Jobs:
**1)** In the page on stopping and restarting Apache, what is the name of the script provided as of Apache 1.3 for starting, stopping, and restarting the server?
**2)** List every server setting that the page on stopping and restarting Apache says the graceful restart code respects.
**3)** Extend the page on stopping and restarting Apache, picking up right after its final sentence.

Extract to read:
------------------------------------
Stopping and Restarting Apache

This document covers stopping and restarting Apache on Unix and Cygwin only. Windows users should see Signalling Apache when running.

You will notice many httpd executables running on your system, but you should not send signals to any of them except the parent, whose pid is in the PidFile. That is to say you shouldn't ever need to send signals to any process except the parent. There are three signals that you can send the parent: TERM, HUP, and USR1, which will be described in a moment.

To send a signal to the parent you should issue a command such as:

    kill -TERM `cat /usr/local/apache/logs/httpd.pid`
You can read about its progress by issuing:
    tail -f /usr/local/apache/logs/error_log
Modify those examples to match your ServerRoot and PidFile settings.

As of Apache 1.3 we provide a script called apachectl which can be used to start, stop, and restart Apache. It may need a little customization for your system, see the comments at the top of the script.

TERM Signal: stop now

Sending the TERM signal to the parent causes it to immediately attempt to kill off all of its children. It may take it several seconds to complete killing off its children. Then the parent itself exits. Any requests in progress are terminated, and no further requests are served.

HUP Signal: restart now

Sending the HUP signal to the parent causes it to kill off its children like in TERM but the parent doesn't exit. It re-reads its configuration files, and re-opens any log files. Then it spawns a new set of children and continues serving hits.

Users of the status module will notice that the server statistics are set to zero when a HUP is sent.

Note: If your configuration file has errors in it when you issue a restart then your parent will not restart, it will exit with an error. See below for a method of avoiding this.

USR1 Signal: graceful restart

Note: prior to release 1.2b9 this code is quite unstable and shouldn't be used at all.

The USR1 signal causes the parent process to advise the children to exit after their current request (or to exit immediately if they're not serving anything). The parent re-reads its configuration files and re-opens its log files. As each child dies off the parent replaces it with a child from the new generation of the configuration, which begins serving new requests immediately.

This code is designed to always respect the MaxClients, MinSpareServers, and MaxSpareServers settings. Furthermore, it respects StartServers in the following manner: if after one second at least StartServers new children have not been created, then create enough to pick up the slack. This is to say that the code tries to maintain both the number of children appropriate for the current load on the server, and respect your wishes with the StartServers parameter.

Users of the status module will notice that the server statistics are not set to zero when a USR1 is sent. The code was written to both minimize the time in which the server is unable to serve new requests (they will be queued up by the operating system, so they're not lost in any event) and to respect your tuning parameters. In order to do this it has to keep the scoreboard used to keep track of all children across generations.
------------------------------------
Information supplied:
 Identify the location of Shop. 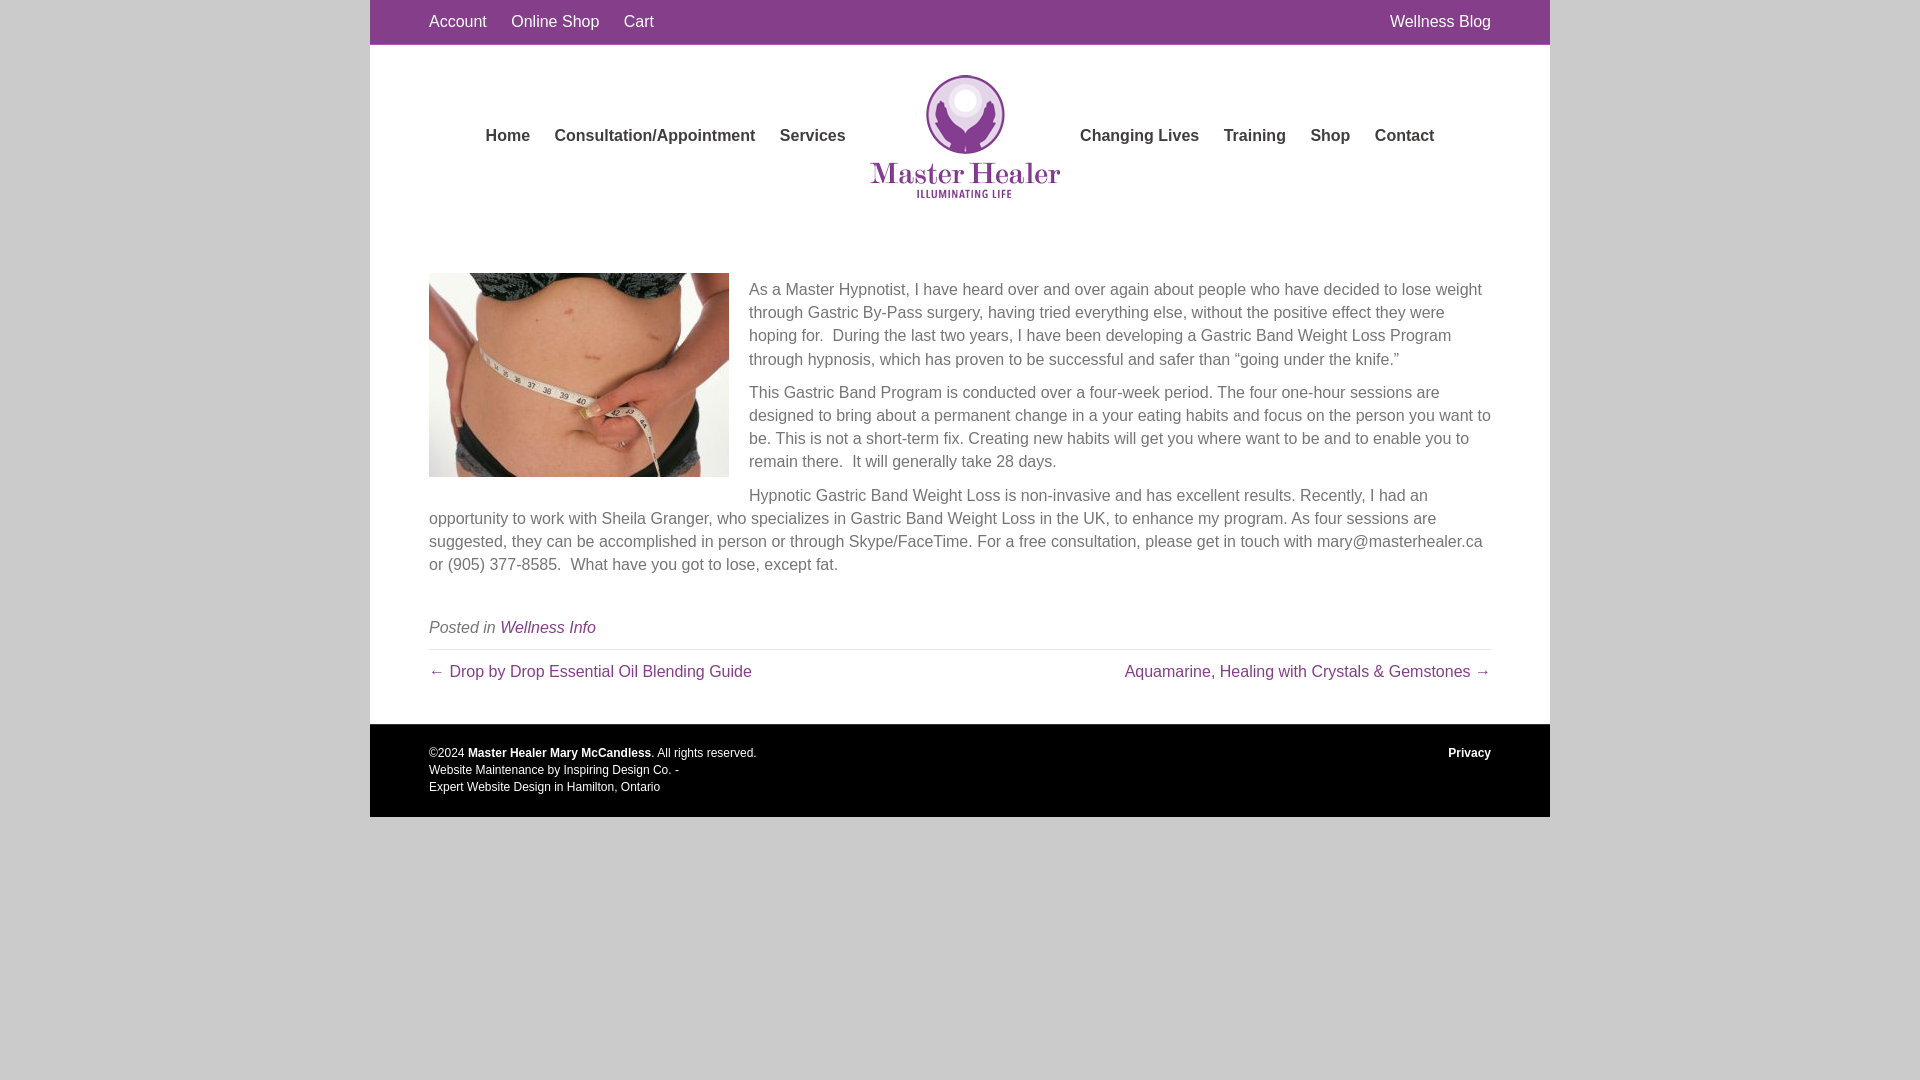
(1329, 136).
------------------------------------
Answers to the exercise:
**1)** apachectl

**2)** MaxClients, MinSpareServers, MaxSpareServers, StartServers

**3)**
The status module will also use a G to indicate those children which are still serving requests started before the graceful restart was given.

At present there is no way for a log rotation script using USR1 to know for certain that all children writing the pre-restart log have finished. We suggest that you use a suitable delay after sending the USR1 signal before you do anything with the old log. For example if most of your hits take less than 10 minutes to complete for users on low bandwidth links then you could wait 15 minutes before doing anything with the old log.

Note: If your configuration file has errors in it when you issue a restart then your parent will not restart, it will exit with an error. In the case of graceful restarts it will also leave children running when it exits. (These are the children which are "gracefully exiting" by handling their last request.) This will cause problems if you attempt to restart the server -- it will not be able to bind to its listening ports. Before doing a restart, you can check the syntax of the configuration files with the -t command line argument (see httpd ). This still will not guarantee that the server will restart correctly. To check the semantics of the configuration files as well as the syntax, you can try starting httpd as a non-root user. If there are no errors it will attempt to open its sockets and logs and fail because it's not root (or because the currently running httpd already has those ports bound). If it fails for any other reason then it's probably a config file error and the error should be fixed before issuing the graceful restart.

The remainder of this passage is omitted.